Don’t get me wrong here and think I’m complaining about that publication. That paper was critical in the early days of cleaning validation for providing a basis for how limits could be set. A careful reading of the paper should allow a reader to clearly know when the “product” referred to was the “active ingredient” and when it was actually the “drug product”. I am merely using this as an example to encourage us to be more careful in the use of terms.

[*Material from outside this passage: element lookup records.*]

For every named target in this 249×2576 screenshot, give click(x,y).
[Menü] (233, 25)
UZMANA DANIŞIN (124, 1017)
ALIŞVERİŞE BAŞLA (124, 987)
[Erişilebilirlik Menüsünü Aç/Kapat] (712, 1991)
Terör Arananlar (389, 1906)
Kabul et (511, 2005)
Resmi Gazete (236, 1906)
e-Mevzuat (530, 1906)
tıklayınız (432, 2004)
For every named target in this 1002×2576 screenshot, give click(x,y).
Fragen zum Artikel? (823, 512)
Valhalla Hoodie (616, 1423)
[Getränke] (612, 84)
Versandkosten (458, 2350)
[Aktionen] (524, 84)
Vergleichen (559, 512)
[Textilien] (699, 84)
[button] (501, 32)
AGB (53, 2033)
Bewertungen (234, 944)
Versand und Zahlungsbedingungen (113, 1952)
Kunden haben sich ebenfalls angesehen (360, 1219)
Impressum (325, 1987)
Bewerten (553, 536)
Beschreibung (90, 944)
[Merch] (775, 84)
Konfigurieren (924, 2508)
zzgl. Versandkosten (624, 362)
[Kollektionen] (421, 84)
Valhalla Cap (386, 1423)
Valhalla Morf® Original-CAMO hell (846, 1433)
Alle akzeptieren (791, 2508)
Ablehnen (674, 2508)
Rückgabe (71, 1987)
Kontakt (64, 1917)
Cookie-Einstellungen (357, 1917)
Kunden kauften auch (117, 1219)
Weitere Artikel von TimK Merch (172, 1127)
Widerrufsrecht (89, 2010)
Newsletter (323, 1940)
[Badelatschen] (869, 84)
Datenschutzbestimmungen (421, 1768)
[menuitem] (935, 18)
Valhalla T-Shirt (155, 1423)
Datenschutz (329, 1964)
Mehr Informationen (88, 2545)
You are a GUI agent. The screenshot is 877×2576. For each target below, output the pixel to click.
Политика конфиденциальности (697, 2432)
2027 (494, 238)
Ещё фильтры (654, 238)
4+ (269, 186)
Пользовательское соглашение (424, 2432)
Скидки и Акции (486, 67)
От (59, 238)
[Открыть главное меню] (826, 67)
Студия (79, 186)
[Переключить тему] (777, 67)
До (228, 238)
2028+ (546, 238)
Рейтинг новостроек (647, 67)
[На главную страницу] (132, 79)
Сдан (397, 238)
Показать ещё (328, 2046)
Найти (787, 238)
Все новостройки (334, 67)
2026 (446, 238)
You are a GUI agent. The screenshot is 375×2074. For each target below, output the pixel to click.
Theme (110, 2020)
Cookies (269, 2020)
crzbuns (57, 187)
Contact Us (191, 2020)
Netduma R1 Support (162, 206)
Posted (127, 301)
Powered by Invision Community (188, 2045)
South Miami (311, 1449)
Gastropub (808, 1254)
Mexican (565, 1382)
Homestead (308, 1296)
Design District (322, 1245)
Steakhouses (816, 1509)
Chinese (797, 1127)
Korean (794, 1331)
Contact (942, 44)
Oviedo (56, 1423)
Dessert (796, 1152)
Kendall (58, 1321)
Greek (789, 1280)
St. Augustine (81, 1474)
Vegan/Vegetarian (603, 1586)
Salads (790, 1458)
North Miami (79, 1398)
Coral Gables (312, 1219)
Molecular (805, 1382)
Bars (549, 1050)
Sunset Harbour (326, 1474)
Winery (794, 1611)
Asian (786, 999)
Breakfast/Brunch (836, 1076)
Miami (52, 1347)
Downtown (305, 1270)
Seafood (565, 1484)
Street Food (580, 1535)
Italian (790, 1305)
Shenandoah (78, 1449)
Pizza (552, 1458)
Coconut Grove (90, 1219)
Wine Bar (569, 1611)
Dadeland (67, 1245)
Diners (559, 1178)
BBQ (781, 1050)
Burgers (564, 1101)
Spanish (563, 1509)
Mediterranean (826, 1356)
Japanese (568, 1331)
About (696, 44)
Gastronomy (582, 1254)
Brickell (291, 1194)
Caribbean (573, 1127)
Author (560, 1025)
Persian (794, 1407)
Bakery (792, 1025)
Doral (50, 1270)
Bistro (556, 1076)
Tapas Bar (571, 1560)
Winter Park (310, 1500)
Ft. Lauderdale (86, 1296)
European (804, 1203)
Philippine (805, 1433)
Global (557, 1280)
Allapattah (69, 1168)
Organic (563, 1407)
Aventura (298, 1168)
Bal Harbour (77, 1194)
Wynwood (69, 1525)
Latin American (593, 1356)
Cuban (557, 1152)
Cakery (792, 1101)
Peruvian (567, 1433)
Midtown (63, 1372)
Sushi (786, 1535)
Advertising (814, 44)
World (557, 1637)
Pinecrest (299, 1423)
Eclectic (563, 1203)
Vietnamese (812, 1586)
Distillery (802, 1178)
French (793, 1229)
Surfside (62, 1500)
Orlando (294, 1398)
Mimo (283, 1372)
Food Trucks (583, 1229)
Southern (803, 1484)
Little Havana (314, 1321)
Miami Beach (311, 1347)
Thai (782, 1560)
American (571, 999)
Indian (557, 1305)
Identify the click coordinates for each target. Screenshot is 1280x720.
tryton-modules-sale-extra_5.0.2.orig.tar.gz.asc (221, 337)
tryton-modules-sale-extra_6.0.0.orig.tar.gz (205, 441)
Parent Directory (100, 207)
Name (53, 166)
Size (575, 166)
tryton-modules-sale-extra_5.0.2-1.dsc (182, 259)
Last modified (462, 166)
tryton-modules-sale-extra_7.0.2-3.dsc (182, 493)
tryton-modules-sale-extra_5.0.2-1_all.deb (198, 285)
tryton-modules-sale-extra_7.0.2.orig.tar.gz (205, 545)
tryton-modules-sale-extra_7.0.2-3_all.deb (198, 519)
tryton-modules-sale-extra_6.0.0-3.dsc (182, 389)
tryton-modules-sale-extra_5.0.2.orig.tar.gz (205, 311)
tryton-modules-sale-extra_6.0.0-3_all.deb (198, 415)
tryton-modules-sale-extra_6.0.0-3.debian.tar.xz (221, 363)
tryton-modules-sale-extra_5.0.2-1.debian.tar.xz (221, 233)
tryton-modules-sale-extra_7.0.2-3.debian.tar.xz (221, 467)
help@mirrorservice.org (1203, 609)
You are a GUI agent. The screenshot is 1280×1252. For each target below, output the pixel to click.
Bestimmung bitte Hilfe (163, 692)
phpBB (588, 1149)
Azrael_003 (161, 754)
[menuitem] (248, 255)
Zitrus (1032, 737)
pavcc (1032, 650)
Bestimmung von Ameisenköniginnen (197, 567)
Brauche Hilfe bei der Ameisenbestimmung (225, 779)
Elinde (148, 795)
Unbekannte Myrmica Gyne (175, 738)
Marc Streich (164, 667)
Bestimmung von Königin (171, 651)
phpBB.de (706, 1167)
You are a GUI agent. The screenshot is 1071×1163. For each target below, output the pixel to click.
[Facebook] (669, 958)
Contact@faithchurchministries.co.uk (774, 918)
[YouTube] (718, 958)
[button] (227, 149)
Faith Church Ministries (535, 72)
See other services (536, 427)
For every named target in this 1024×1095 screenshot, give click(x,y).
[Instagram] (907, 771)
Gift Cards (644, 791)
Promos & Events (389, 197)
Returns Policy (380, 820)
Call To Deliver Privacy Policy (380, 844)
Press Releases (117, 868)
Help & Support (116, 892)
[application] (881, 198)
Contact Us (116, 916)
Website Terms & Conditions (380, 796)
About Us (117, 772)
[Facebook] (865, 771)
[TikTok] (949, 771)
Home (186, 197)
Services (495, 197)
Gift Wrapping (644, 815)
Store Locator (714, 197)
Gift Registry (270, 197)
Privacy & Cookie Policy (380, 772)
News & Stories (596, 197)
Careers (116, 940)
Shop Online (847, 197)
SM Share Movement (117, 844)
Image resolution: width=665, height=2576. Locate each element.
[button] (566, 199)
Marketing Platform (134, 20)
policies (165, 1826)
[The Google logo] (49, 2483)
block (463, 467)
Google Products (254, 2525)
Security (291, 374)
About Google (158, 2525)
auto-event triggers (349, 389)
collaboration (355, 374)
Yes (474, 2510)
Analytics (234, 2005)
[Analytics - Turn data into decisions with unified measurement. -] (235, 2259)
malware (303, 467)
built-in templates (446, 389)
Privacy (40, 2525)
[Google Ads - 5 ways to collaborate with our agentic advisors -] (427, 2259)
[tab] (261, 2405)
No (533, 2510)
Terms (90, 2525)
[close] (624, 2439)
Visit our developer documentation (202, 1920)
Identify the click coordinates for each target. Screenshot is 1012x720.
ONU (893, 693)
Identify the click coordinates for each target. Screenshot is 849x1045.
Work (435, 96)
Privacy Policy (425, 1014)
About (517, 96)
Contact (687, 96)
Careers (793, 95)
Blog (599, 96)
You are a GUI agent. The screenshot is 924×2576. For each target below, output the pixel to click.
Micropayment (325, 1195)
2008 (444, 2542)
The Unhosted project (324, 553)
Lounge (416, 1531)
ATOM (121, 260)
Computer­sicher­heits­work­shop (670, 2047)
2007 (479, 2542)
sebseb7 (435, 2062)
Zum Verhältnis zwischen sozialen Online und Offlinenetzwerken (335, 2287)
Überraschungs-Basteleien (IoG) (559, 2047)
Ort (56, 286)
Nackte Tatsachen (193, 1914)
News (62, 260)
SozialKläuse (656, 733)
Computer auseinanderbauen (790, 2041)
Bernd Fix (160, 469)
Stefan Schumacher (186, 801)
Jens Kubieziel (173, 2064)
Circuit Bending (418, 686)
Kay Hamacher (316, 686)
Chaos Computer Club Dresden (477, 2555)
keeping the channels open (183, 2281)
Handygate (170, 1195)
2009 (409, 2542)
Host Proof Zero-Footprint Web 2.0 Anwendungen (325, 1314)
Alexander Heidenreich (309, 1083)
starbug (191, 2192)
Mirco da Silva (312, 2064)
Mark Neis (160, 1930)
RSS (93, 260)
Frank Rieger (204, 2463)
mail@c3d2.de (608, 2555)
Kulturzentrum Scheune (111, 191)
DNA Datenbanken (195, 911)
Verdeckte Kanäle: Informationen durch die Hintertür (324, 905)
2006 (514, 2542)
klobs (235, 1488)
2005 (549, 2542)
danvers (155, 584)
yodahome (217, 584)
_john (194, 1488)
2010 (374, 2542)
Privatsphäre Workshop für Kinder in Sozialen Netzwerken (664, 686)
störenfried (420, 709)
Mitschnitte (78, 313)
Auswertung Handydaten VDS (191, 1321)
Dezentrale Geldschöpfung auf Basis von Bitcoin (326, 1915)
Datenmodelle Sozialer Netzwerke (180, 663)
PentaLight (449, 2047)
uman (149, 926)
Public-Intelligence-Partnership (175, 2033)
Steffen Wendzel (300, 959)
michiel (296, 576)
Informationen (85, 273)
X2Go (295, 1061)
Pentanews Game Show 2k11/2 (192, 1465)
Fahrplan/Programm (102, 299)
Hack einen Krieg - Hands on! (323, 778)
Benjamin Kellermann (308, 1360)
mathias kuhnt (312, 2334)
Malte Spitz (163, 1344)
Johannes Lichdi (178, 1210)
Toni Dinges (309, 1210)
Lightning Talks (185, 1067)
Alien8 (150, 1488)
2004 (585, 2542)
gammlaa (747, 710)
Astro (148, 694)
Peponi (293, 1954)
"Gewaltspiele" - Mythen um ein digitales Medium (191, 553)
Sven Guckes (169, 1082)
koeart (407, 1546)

The second example I will cover is also from 1993. It is the FDA’s cleaning validation guidance document. And this example also covers the issue of limits. In that document the FDA state that “limits that have been mentioned by industry representatives … include analytical detection levels such as 10 PPM, biological activity levels such as 1/1000 of the normal therapeutic dose, and organoleptic levels such as no visible residue”. It is likely that those three “industry examples” are from the Fourman and Mullen paper since that publication is listed in the “references” at the end of the FDA guidance. Yes, the FDA presentation is slightly different in that it refers to the “normal therapeutic dose” as opposed to the minimum therapeutic dose, as well as expanding visually clean to other organoleptic evaluations.
However, what I want to focus on here is the FDA’s reference to 10 ppm as the analytical detection level. As an analytical detection level, this sounds like it means that as long as the analytical sample test result is below 10 ppm, any measured residue is acceptable. We all know this can’t be the case; if it were we would just extract our swab samples with a much larger volume of diluent to make sure the measured value was below 10 ppm. But that is not what stated in the Fourman/Mullen paper. The 10 ppm is 10 ppm as the concentration in the next drug product. I suspect that this is part of the reason that I still see people wanting to set limits just based on a 10 ppm value in an analytical sample. For clarification, doing so may be possible, as long as 10 ppm in an analytical sample was less than a limit calculated on a dose criterion and on a 10 ppm in the next product criterion.
So, is there a practical point to giving these examples? Of course! The first is to never use the word “product” in a generic sense unless you clearly state you are doing so. For example, sometimes I will write “As used in this report, “product” may mean drug product, active, excipient or cleaning agent”. But, if I am specifically referring to the formulated product, I try to refer to it as the “drug product” (or sometimes as formulated drug product, to be somewhat redundant). And I refer to the active as drug substance, API or drug active. It may seem wordy, but it avoids potential confusion. Second, when you refer to a limit make sure you state what that limit is a limit in (or what it is a limit for). There is a clear difference between 10 ppm in the next product and10 ppm in the extracted swab sample. This is one of the reasons that I try to use the “L0, L1, L2, L3, L4a, L4b, and L4c” terminology (see the September 2012 Cleaning Memo) when I discuss limits.
Some of you may tire of me talking about the importance of clear expression of ideas. However, if you continue reading my Cleaning Memos in the future, I’m sure I will occasionally come back to another example of the need to be more careful in the language we use.